Posted on December 15, 2009. Filed under: Health Informatics, Medical Records | Tags: , |

Tensions and Paradoxes in Electronic Patient Record Research: A Systematic Literature Review Using the Meta-narrative Method
Trisha Greenhalgh, Henry W.W. Potts, Geoff Wong, Pippa Bark, and Deborah Swinglehurst
University College London
The Milbank Quarterly, Vol. 87, No. 4, 2009 (pp. 729–788)

Context: The extensive research literature on electronic patient records (EPRs) presents challenges to systematic reviewers because it covers multiple research traditions with different underlying philosophical assumptions and methodological approaches.
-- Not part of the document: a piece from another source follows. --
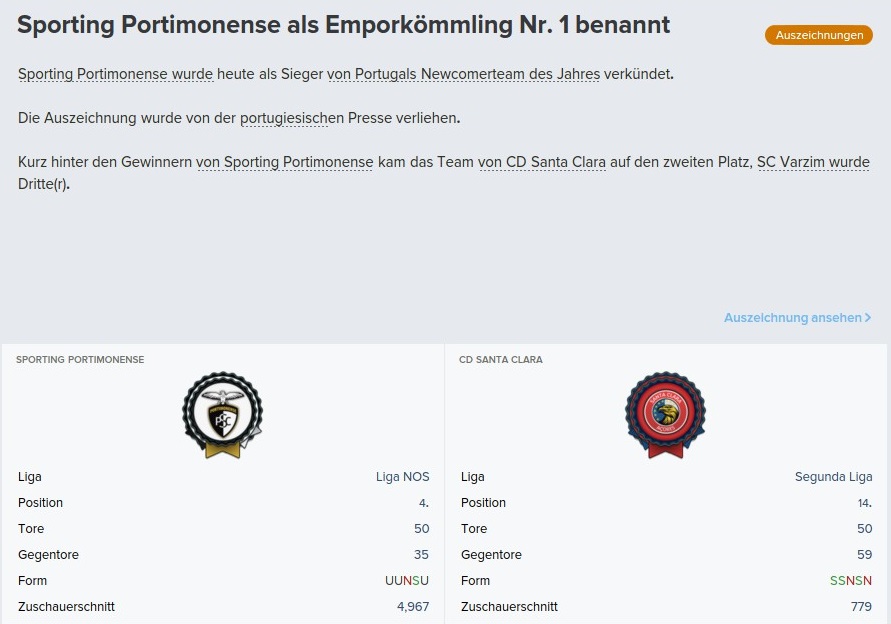This screenshot has height=624, width=891.
Task: Click the 'portugiesischen' underlined link
Action: pos(284,118)
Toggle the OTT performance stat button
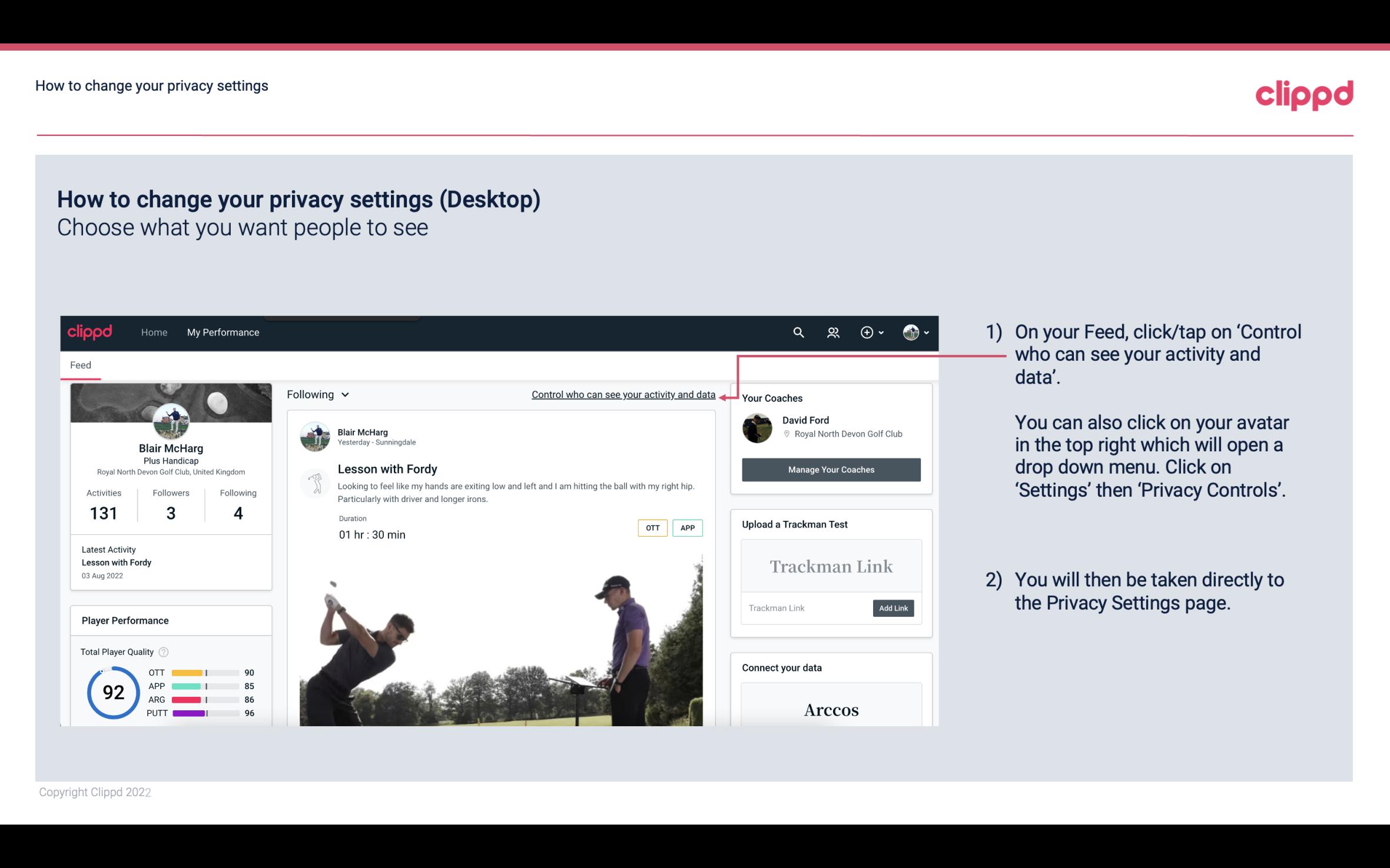The image size is (1390, 868). click(x=653, y=527)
Methods: Using the meta-narrative method and searching beyond the Medline-indexed literature, this review used “conflicting” findings to address higher-order questions about how researchers had differently conceptualized and studied the EPR and its implementation.

Findings: Twenty-four previous systematic reviews and ninety-four further primary studies were considered. Key tensions in the literature centered on (1) the EPR (“container” or “itinerary”); (2) the EPR user (“information-processer” or “member of socio-technical network”); (3) organizational context (“the setting within which the EPR is implemented” or “the EPR-in-use”); (4) clinical work (“decision making” or “situated practice”); (5) the process of change (“the logic of determinism” or “the logic of opposition”); (6) implementation success (“objectively defined” or “socially negotiated”); and (7) complexity and scale (“the bigger the better” or “small is beautiful”).

Conclusions: The findings suggest that EPR use will always require human input to recontextualize knowledge; that even though secondary work (audit, research, billing) may be made more efficient by the EPR, primary clinical work may be made less efficient; that paper may offer a unique degree of ecological flexibility; and that smaller EPR systems may sometimes be more efficient and effective than larger ones. We suggest an agenda for further research.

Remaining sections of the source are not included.